Work to complete: Begin at the line containing "CONSERVATION & ENVIRONMENTAL (482, 444)" in the entries below and end at the line containing "Virginia Food Access"; transcribe that range exactly and nothing outside it.

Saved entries
• • • •

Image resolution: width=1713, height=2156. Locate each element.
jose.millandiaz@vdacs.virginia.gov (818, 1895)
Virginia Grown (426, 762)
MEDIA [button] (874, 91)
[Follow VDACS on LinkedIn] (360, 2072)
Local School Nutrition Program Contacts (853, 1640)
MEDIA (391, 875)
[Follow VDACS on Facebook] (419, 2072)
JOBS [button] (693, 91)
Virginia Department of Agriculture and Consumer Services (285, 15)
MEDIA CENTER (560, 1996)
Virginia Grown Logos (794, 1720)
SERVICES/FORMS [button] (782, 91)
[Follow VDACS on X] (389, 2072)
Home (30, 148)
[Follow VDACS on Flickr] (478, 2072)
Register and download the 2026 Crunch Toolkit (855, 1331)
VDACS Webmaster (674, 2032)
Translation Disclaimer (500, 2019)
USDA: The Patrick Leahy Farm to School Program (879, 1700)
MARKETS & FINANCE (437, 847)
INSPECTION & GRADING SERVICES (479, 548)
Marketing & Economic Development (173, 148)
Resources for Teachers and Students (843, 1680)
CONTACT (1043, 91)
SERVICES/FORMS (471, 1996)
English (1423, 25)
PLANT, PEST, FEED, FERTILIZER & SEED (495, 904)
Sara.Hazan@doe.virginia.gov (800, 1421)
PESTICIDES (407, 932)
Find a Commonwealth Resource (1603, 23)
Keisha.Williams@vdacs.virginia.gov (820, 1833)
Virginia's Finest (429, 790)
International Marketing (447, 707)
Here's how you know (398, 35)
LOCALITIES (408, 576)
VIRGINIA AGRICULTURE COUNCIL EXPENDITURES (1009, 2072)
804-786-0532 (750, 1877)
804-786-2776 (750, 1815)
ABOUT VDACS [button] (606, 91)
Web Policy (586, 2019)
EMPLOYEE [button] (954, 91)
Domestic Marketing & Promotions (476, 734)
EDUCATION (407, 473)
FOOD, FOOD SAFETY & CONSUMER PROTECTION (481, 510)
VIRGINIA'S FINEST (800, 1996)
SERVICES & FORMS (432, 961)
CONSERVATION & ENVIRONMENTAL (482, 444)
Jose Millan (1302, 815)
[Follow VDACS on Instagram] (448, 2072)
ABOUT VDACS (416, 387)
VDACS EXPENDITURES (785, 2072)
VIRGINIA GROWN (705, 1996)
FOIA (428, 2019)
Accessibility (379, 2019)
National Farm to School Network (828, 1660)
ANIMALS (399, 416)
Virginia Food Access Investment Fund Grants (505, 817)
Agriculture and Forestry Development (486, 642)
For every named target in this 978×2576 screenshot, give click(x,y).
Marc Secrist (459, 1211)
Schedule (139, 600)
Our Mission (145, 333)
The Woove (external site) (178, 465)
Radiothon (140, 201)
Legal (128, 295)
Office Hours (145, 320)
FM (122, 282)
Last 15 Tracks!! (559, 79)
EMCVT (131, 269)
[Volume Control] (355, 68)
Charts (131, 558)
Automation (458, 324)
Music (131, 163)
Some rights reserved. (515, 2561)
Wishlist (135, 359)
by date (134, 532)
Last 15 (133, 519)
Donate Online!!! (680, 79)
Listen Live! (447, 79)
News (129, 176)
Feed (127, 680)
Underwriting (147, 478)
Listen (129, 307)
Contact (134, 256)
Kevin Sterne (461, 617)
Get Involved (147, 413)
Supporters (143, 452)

• • • •

Exercise result:
CONSERVATION & ENVIRONMENTAL (482, 444)
Jose Millan (1302, 815)
[Follow VDACS on Instagram] (448, 2072)
ABOUT VDACS (416, 387)
VDACS EXPENDITURES (785, 2072)
VIRGINIA GROWN (705, 1996)
FOIA (428, 2019)
Accessibility (379, 2019)
National Farm to School Network (828, 1660)
ANIMALS (399, 416)
Virginia Food Access Investment Fund Grants (505, 817)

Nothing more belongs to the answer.